=== Section Start ===

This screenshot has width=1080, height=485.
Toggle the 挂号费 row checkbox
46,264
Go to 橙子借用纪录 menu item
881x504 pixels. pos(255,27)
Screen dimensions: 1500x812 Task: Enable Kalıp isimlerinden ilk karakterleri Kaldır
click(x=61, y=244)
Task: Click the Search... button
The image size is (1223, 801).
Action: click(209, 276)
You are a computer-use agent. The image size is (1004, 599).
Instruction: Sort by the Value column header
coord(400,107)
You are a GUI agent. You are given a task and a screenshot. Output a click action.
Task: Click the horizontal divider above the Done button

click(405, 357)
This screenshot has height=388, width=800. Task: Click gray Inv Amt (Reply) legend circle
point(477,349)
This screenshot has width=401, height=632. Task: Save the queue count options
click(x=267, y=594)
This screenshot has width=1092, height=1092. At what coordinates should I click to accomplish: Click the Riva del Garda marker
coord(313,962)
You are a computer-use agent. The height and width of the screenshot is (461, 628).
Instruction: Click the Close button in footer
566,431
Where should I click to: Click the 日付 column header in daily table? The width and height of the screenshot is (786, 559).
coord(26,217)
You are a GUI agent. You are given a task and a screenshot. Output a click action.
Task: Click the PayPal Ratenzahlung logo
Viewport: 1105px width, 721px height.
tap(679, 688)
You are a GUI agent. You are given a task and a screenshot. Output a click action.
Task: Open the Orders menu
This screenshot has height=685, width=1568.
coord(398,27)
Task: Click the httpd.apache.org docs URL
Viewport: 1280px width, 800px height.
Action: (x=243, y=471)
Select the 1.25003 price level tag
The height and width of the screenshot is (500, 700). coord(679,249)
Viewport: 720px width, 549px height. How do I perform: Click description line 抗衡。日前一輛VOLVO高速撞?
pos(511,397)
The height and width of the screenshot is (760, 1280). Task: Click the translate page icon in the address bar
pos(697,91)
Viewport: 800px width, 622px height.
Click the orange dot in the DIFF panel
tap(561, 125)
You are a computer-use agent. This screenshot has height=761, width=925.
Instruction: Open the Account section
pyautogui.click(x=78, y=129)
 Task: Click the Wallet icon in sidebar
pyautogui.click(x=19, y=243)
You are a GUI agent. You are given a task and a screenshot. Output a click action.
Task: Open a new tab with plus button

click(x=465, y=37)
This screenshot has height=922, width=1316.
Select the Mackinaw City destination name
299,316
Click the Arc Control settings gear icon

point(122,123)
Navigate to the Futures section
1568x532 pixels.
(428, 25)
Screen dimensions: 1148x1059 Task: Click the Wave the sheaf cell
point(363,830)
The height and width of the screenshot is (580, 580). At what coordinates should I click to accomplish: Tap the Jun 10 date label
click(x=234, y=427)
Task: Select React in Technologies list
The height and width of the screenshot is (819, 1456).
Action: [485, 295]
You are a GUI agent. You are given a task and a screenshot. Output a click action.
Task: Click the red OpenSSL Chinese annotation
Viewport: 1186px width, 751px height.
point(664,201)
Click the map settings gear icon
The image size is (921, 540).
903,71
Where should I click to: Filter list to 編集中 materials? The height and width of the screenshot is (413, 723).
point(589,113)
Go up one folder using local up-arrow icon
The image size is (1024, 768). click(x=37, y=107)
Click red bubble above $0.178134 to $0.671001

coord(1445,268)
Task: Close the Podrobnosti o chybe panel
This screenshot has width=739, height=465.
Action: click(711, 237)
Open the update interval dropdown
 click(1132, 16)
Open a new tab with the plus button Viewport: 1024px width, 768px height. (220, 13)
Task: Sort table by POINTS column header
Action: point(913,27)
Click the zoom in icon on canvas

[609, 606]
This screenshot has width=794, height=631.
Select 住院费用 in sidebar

=== Section End ===

TASK ITEM. Out of the material above, output word for word the line with "Where should I click to: Filter", the line with "Task: Close the Podrobnosti o chybe panel", and all lines between them, with nothing else.

EXERCISE RESPONSE.
Where should I click to: Filter list to 編集中 materials? The height and width of the screenshot is (413, 723).
point(589,113)
Go up one folder using local up-arrow icon
The image size is (1024, 768). click(x=37, y=107)
Click red bubble above $0.178134 to $0.671001

coord(1445,268)
Task: Close the Podrobnosti o chybe panel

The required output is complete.